◆ WRITTEN REQUEST
Could you write out the lines from the line with "Select the orange BO" up to and including the line with "Click the value 78% ± 24% pos(689,582)", with the requests left as they are and every coordinate in the answers shifted up by 14?

◆ GIVEN RECORDS
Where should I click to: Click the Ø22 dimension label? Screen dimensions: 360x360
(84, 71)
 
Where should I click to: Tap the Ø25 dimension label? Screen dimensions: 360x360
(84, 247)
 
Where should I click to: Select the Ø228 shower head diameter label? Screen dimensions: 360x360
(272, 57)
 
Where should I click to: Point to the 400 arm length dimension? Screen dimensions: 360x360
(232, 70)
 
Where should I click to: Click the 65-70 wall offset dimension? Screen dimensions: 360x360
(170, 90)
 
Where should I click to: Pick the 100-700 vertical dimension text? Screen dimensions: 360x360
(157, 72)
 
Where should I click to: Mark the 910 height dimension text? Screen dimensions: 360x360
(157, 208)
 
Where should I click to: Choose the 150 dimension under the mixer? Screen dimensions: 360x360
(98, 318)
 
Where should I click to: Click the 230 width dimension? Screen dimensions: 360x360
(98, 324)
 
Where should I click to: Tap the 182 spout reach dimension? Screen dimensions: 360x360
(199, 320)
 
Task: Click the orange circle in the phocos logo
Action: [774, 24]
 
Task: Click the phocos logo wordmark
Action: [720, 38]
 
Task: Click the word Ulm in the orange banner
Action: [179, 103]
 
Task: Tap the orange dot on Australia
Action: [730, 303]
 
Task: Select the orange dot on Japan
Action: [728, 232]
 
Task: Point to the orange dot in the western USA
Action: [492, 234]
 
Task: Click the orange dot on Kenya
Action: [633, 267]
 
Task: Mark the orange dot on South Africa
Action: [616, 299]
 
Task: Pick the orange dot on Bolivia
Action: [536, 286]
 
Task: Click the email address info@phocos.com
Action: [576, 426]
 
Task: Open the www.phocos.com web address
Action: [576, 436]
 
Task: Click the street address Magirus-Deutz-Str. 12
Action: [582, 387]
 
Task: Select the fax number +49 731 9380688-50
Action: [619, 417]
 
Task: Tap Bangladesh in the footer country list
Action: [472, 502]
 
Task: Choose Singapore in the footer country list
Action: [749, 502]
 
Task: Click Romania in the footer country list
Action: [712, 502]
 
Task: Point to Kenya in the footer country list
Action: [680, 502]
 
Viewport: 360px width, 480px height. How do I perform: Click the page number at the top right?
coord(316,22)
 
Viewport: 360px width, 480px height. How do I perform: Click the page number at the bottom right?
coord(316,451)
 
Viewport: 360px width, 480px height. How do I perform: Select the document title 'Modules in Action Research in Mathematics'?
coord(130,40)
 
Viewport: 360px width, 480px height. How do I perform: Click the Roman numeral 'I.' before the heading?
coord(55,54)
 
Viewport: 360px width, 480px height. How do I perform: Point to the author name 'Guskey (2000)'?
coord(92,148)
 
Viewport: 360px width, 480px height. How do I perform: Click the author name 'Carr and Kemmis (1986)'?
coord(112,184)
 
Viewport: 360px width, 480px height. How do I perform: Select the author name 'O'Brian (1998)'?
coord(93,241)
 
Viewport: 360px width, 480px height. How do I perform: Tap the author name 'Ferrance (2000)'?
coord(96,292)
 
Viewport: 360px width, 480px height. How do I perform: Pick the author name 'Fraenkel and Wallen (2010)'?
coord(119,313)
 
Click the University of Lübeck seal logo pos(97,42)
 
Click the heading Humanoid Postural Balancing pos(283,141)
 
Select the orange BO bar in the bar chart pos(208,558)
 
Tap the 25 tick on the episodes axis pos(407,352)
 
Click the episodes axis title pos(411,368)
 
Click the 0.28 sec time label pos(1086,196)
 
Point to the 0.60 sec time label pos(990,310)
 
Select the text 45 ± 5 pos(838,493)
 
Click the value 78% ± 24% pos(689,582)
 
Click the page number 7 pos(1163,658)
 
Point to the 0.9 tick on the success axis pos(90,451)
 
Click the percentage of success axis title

◆ SOLUTION
Select the orange BO bar in the bar chart pos(222,572)
 
Tap the 25 tick on the episodes axis pos(421,366)
 
Click the episodes axis title pos(425,382)
 
Click the 0.28 sec time label pos(1100,210)
 
Point to the 0.60 sec time label pos(1004,324)
 
Select the text 45 ± 5 pos(852,507)
 
Click the value 78% ± 24% pos(703,596)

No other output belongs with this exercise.